(Stored data)
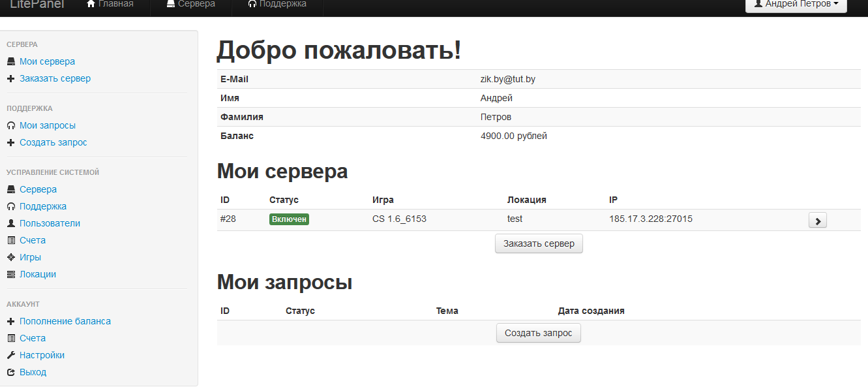The height and width of the screenshot is (389, 868).
Task: Click the list icon beside Локации
Action: [x=11, y=274]
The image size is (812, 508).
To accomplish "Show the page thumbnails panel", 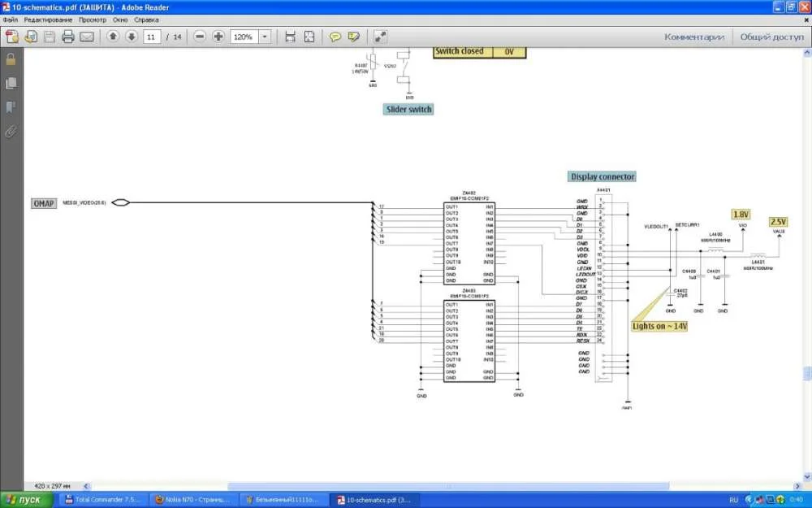I will coord(11,83).
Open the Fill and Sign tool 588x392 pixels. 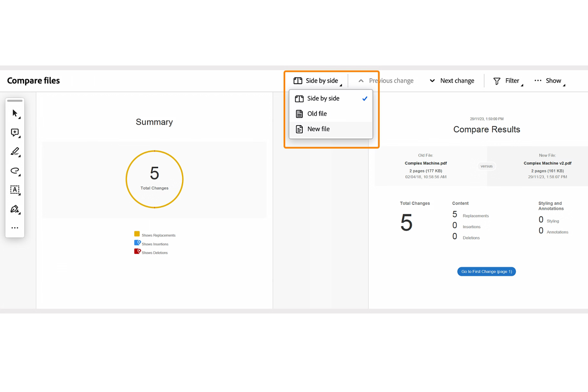15,209
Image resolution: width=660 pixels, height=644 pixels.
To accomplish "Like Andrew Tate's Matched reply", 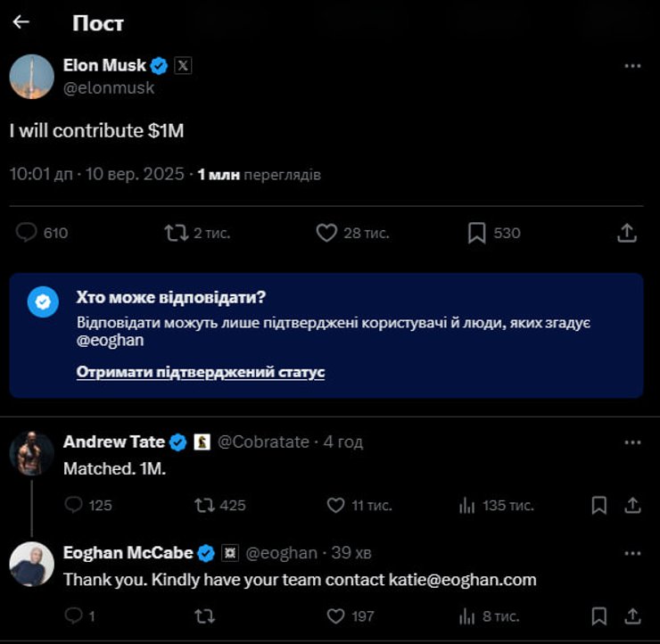I will point(335,506).
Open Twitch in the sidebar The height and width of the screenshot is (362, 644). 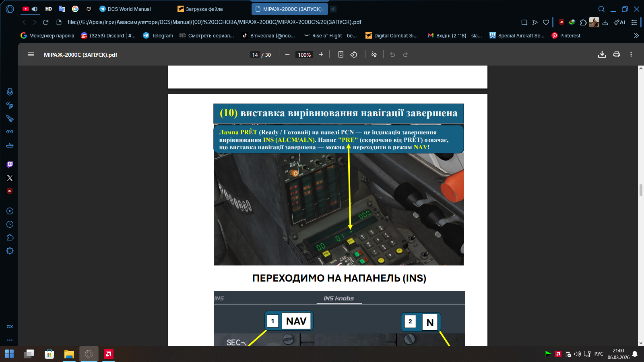[x=10, y=165]
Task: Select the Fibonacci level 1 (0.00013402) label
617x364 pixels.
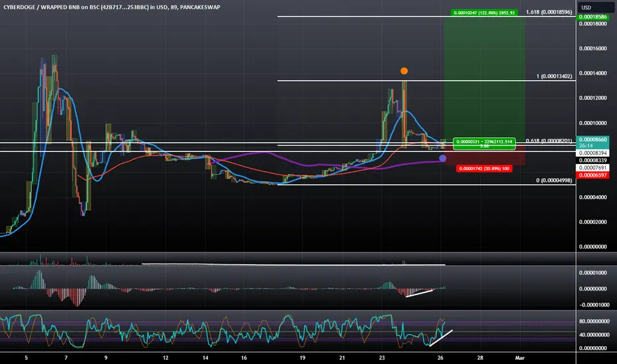Action: coord(554,76)
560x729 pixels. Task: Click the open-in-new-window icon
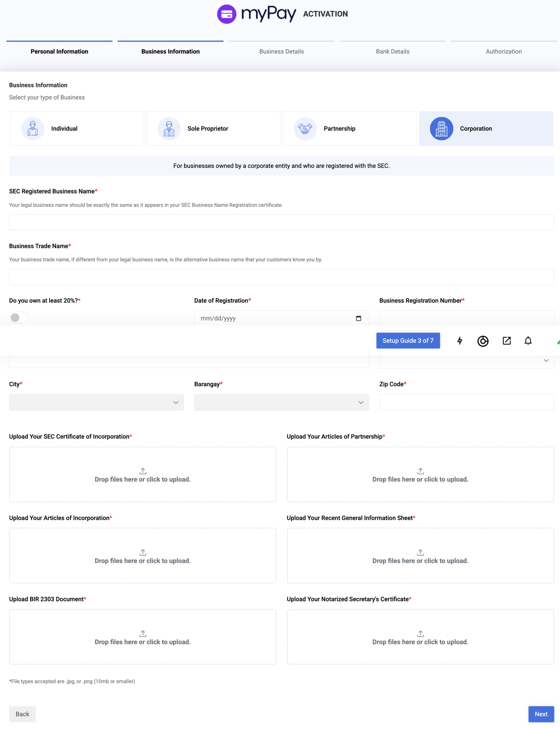pyautogui.click(x=506, y=341)
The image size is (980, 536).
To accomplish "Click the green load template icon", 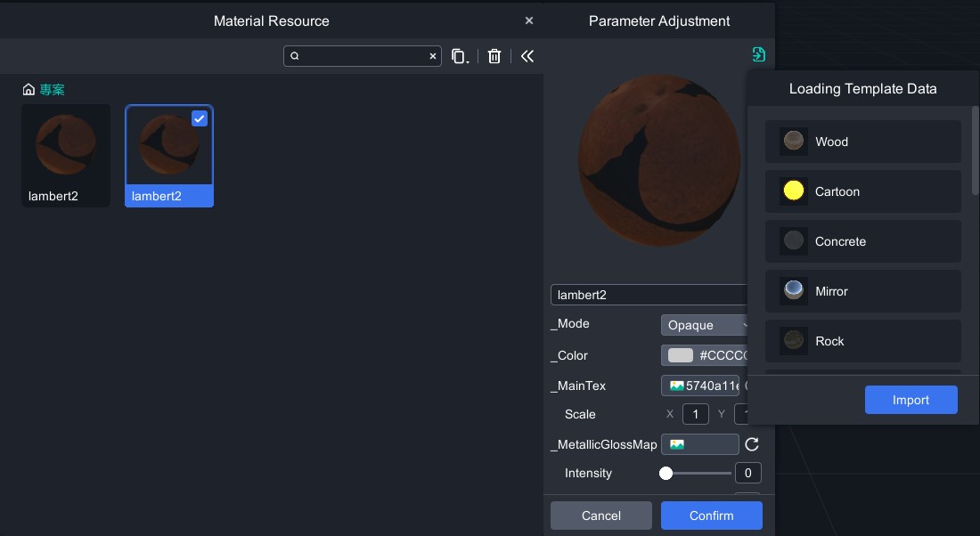I will (x=758, y=55).
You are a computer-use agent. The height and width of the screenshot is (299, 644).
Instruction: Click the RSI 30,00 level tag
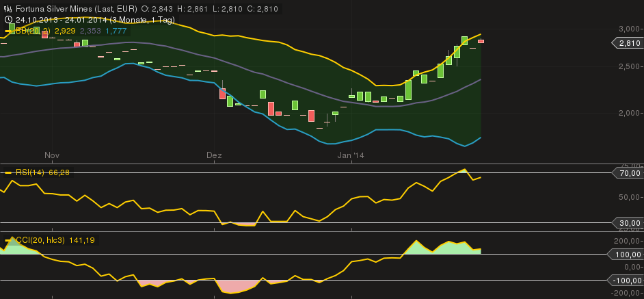[628, 222]
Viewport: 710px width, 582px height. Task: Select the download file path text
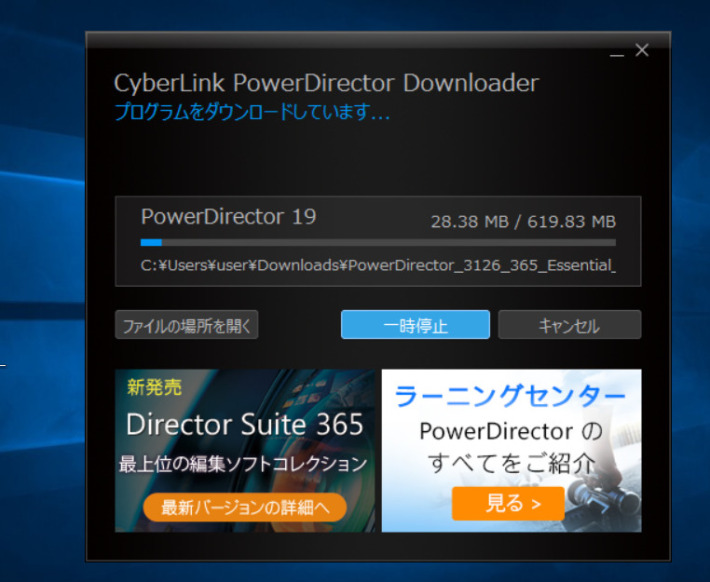click(x=378, y=266)
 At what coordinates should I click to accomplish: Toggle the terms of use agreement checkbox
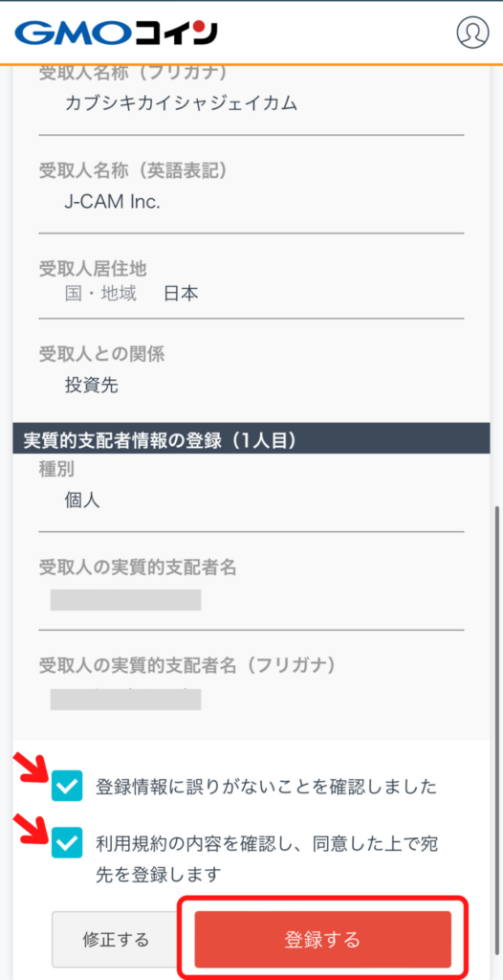[x=68, y=842]
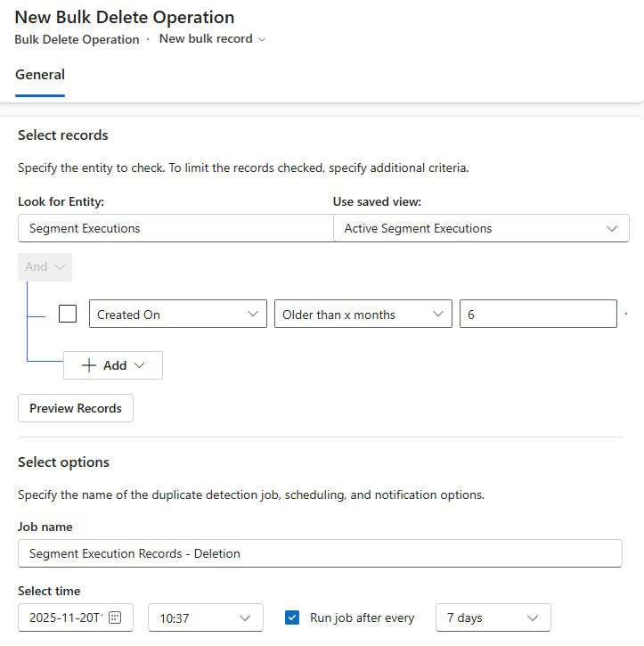Click the New bulk record form selector

pos(206,39)
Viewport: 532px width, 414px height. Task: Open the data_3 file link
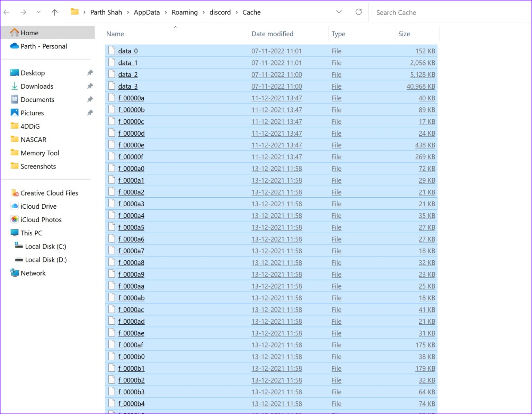click(x=128, y=86)
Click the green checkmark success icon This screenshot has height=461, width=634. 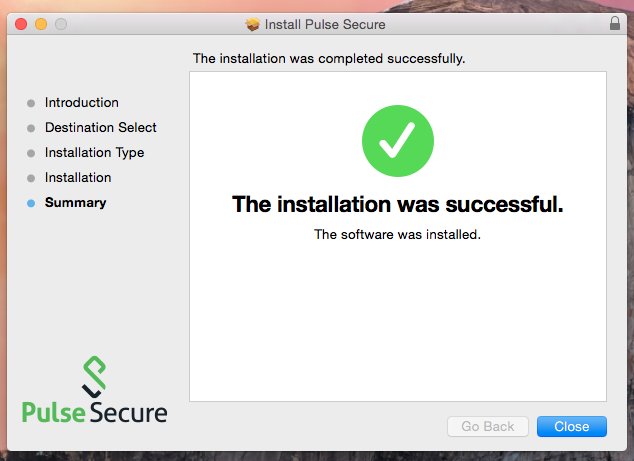pyautogui.click(x=398, y=141)
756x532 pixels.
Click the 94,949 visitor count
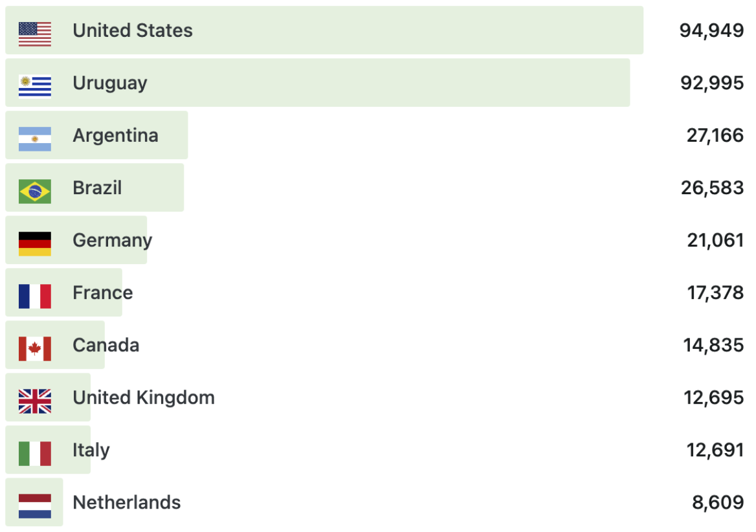[711, 31]
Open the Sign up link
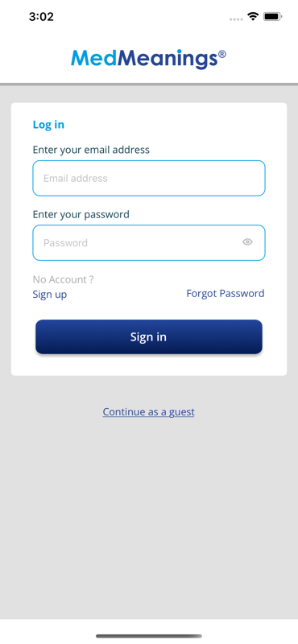The height and width of the screenshot is (644, 298). click(x=50, y=295)
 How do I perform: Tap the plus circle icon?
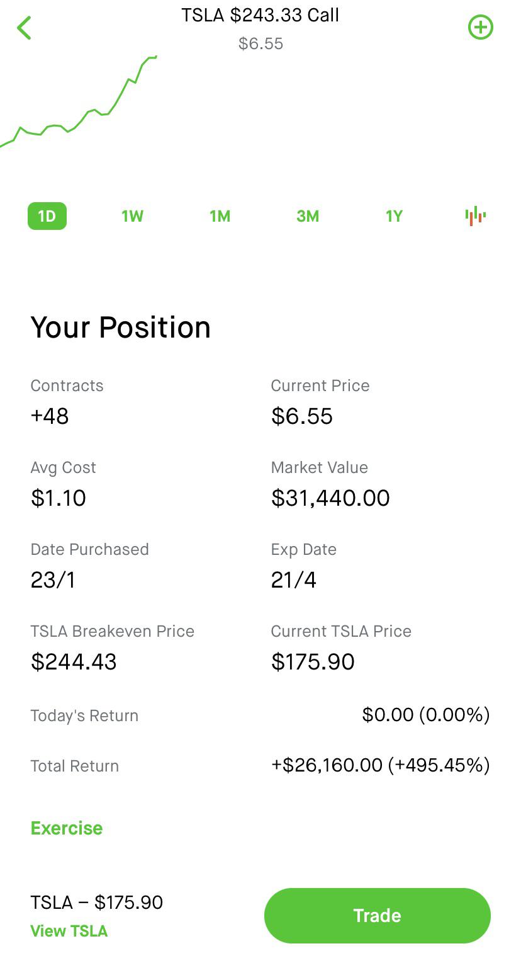coord(481,27)
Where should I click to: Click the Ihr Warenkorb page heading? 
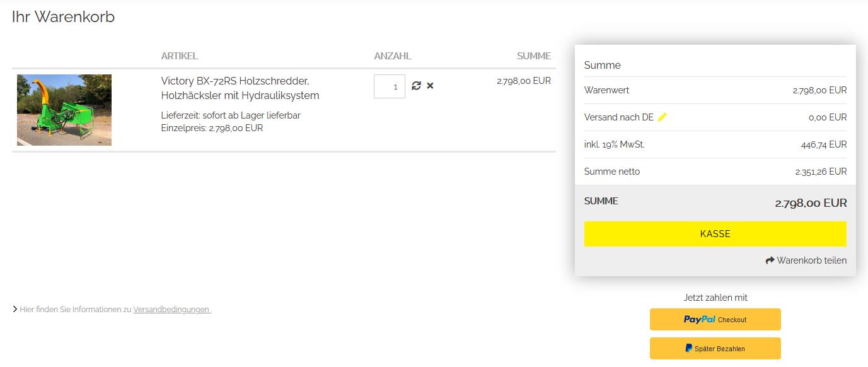coord(63,17)
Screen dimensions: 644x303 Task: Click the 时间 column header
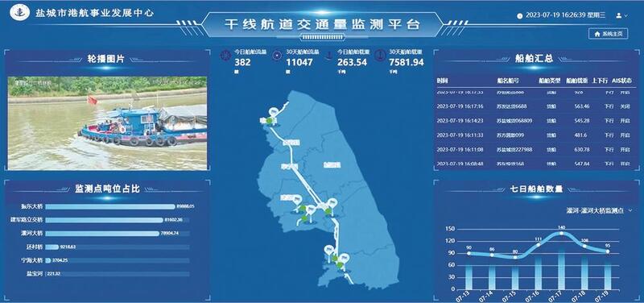point(442,81)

- _Work to be completed_: Scan the records above. Return every line with "size" in it.

- _Problem solution_:
The image size is (812, 508).
The image size is (980, 536).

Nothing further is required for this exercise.